PP7 -Validation of an in-house TaqMan probe based real time PCR assay for early detection of leptospirosis in clinically suspected patients at National Hospital Galle
Abstract
Introduction
The TaqMan probe-based real-time PCR assay targeting the lipL32 gene exhibits higher specificity and accuracy compared to conventional PCR assays used for the diagnosis of leptospirosis. However, it has not yet been implemented as a diagnostic test. In contrast, the gold standard test, the Microscopic Agglutination Test (MAT), is currently restricted to a few reference laboratories in Sri Lanka.
Objective
This study aimed to develop a probe-based real-time PCR assay for the early detection of leptospirosis and to evaluate its performance in comparison with MAT.
Design, setting, and methods
An in-house PCR assay targeting the lipL32 gene, which is specific to pathogenic Leptospira species, was developed using a modified amplification protocol. Species-specific primers and probes were confirmed using DNA extracts (13.2ng/µL and 12.62ng/µL) of Leptospira interrogans serovar Icterohaemorrhagiae. Extracted nuclease-free water and human RNaseP gene were used as negative and internal controls, respectively. Whole blood samples from 30 clinically suspicious patients in the early acute phase admitted to the National Hospital Galle were tested. PCR test results were compared with MAT results, which were performed at the Medical Research Institute in Colombo, using serum samples collected during the late acute phase of the illness.
Results
Out of the total, sixteen patients (53.3%) were confirmed to have leptospirosis via either the MAT test alone (N=14) or a combination of PCR and MAT (N=2). A MAT titer of ≥ 1:320 was considered positive.

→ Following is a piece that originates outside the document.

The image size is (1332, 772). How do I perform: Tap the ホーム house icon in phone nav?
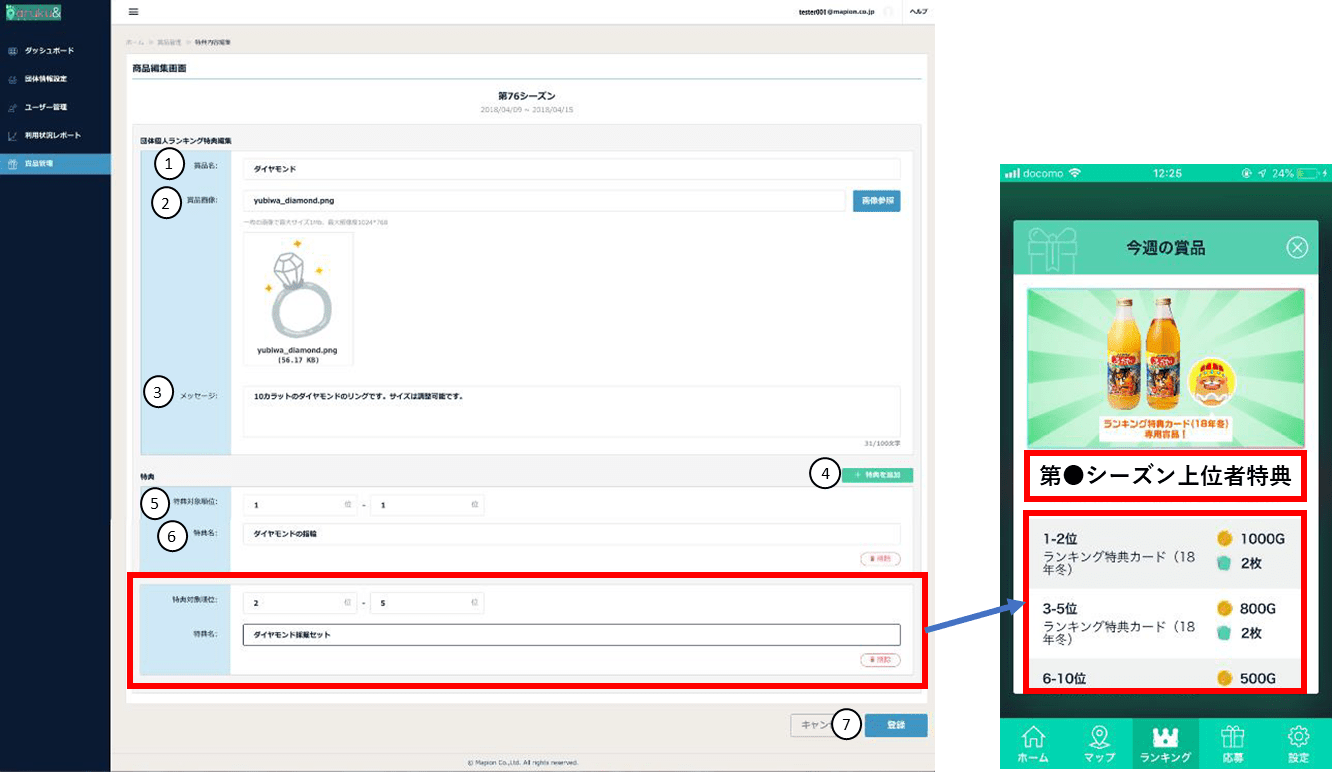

The aforementioned Leptospira DNA extracts were tested a total of six times in six different runs, and each yielded amplification curves with an average cycle threshold (CT) value of 12. Two clinical samples were positive for both PCR and MAT, with amplification of the Leptospira target at CT values of 28 and 30. All internal controls showed amplification, and the negative controls failed to show any. Compared to MAT, the diagnostic performance of PCR showed a sensitivity of 13.33%, specificity of 100%, positive predictive value of 100% and negative predictive value of 53.57%.
Conclusion
While MAT remains the gold standard for leptospirosis diagnosis, the PCR assay offers promise as a complementary tool for early detection, especially before antibody titers rise. Further validation with a larger sample size and optimization of sample collection timing may enhance the assay’s diagnostic sensitivity and clinical applicability.
Acknowledgments
Financial assistance by Avon Pharma Chem (Pvt) Ltd and resources provided by the Department of Community Medicine, Faculty of Medicine and Allied Sciences, Rajarata University of Sri Lanka, is acknowledged.